Monday, March 23, 2009

Variations on a Potato

Buzz and I are trying to be more responsible with our money, and my part of that involves saving money on groceries. I've found that making a menu plan saves me money and time. I have been planning our weekly menus on Sunday nights based on what's left in the pantry/fridge/freezer. Buzz had last week off for spring break, and we were still roaming around in a fog of disbelief come last night. 

This afternoon, instead of knowing what I would fix for dinner, I reverted back to my "browse-the-fridge/pantry" stare. I saw a sack of potatoes on the counter that I had bought a few days ago. I peeked in the bag and realized that about 4.5 pounds of the 5-pound bag remained, and while they weren't spoiled, they weren't looking so hot. I decided that the responsible thing to do would be to cook something with potatoes...lots of potatoes.

So, that's what I did. While the kids ran around in their post back-to-the-real-world stupor, I washed, peeled, and cut 4.5 pounds of potatoes, wondering what I might do with them. My mind drifted to memories of potatoes, of how my parents planted a garden early on in their marriage. My mother didn't know that potatoes grew underground and she hoed them all up by accident. 

I thought about how Momma used to stew potatoes for dinner on an all-too-regular basis. I hated most things involving potatoes when I was a kid, but I especially loathed stewed potatoes. Stewed potatoes, for those of you who don't know, are potatoes boiled in water until some of them break down and make kind of a creamy mush for the other pieces to swirl around in. It's kind of like potato soup without the cheese, bacon, and so on. It's just potatoes, stewed.

**********

List every step the potato post says the writer performed on the 4.5 pounds of potatoes while the kids ran around.

- DATA PROVIDED -
**********

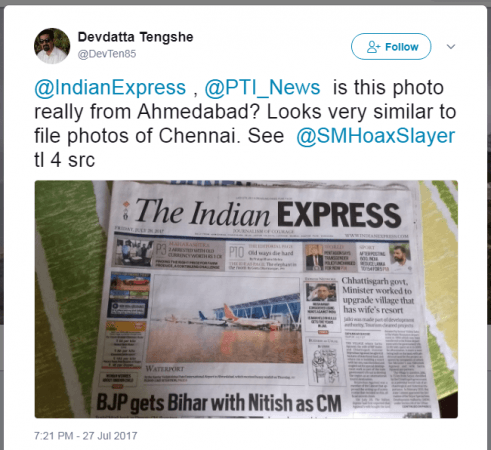Image resolution: width=491 pixels, height=450 pixels.
Task: Open the @PTI_News mention
Action: (262, 88)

**********

- THE COMPLETED TASK -
Washed, peeled, cut